Let’s think in terms of analogies. You’re in Oliver Wendell Holmes’s proverbial crowded theater. It’s crowded for a reason; the play has received rave reviews and everybody wants to see it. If you are totally engrossed in the play, you are unaware of any potential dangers. You are enthralled with the play and naturally expect to leave the theater only after the final curtain call. If, by contrast, you are hypersensitive to risk, you may sense smoke coming from a bored patron hanging out in the lobby puffing away. You know the adage “Where there’s smoke there’s fire” only too well and decide to leave the theater. After all, you’ve enjoyed at least part of the play and decide there’s no reason to risk being burned or worse to see it all the way through.
Like most analogies, this one is starting to be forced, but I want to give it one more push. The “best” seats—that is, the most expensive seats—in the theater are in the center sections, not in the wings. That is, they are farthest away from the exits. They are not occupied by the usual patrons of the arts, by the movers and shakers, but by those who on this occasion outbid the usual occupants.
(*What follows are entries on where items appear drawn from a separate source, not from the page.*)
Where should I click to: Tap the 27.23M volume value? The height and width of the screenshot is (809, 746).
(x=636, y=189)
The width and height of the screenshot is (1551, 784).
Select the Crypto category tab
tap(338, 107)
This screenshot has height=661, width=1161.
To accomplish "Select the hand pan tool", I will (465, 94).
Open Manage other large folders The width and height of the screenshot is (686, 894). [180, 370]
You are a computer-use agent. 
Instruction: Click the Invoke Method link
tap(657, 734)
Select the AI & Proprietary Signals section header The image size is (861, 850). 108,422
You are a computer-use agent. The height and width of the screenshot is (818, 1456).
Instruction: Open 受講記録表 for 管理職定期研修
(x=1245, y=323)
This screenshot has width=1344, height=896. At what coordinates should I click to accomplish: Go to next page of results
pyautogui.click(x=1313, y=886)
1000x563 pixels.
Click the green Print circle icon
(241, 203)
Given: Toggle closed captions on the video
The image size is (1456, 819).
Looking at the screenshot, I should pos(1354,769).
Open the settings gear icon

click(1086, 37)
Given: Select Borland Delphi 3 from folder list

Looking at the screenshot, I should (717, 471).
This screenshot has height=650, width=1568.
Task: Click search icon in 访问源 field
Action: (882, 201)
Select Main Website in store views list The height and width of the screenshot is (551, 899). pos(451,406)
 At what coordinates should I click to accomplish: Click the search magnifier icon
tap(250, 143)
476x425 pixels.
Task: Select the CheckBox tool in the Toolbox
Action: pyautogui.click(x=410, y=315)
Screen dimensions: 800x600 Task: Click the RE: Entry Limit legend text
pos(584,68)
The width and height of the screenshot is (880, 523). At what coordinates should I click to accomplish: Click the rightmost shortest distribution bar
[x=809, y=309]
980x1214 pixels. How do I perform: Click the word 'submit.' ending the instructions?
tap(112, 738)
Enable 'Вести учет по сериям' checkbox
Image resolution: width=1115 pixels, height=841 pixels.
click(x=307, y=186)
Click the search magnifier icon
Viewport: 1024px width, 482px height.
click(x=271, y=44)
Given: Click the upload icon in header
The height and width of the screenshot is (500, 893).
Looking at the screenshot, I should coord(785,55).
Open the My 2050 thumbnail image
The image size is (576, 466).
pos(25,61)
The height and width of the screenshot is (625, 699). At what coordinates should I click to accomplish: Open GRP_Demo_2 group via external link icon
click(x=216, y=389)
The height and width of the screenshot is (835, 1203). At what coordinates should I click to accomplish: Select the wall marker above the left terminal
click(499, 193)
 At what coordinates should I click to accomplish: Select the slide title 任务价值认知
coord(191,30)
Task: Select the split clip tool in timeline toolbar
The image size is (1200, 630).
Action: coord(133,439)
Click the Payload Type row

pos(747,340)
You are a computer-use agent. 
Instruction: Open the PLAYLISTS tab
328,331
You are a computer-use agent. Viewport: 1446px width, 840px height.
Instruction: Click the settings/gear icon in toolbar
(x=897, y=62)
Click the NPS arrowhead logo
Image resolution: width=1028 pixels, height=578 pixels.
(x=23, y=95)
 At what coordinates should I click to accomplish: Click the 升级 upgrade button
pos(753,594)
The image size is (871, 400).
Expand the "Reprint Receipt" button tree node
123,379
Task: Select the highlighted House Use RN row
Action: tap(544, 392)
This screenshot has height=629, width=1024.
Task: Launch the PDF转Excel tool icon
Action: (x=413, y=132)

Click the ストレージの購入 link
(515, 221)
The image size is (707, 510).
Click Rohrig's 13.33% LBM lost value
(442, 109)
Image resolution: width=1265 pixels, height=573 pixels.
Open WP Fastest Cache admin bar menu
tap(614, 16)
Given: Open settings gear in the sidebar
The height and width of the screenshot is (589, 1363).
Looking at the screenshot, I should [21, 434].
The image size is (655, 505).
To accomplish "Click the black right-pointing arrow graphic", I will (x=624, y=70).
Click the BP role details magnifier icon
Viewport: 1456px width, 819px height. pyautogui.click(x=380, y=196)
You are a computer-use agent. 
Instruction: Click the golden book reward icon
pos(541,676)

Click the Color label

In fact, smack dab in the middle is the so-called dumb money, the retail trader.
The smart(er) money isn’t enjoying the play nearly as much as the dumb(er) money. They have to crane their necks to see properly, and they’re experiencing a little draft from the exit doors. They, by the way, smell no smoke but they’re not completely comfortable either.
You know how the story unfolds. Someone cries “Fire!” and everyone rushes for the exits. Those closest to the exits get out, the next wave may be crushed, and if the cry of “fire” was not a false alarm, those in the middle are most likely to die.
As with most analogies, this one is oversimplified. It doesn’t consider the effects of leverage, it elevates smart money to heights that are often unwarranted, and it assumes that someone actually cries “Fire!” (which, as we know, doesn’t happen in markets). Moreover, it doesn’t take into consideration what might happen to adjacent buildings, better known as the rest of the portfolio, if there actually is a fire.
Right now the leveraged dollar carry-trade is crowded. Although we’ve heard warnings from the usual suspects (see, for instance, Roubini’s piece in the Financial Times, I would add an article from the India Times entitled “Perils of dollar carry trade” that offers a slightly different perspective.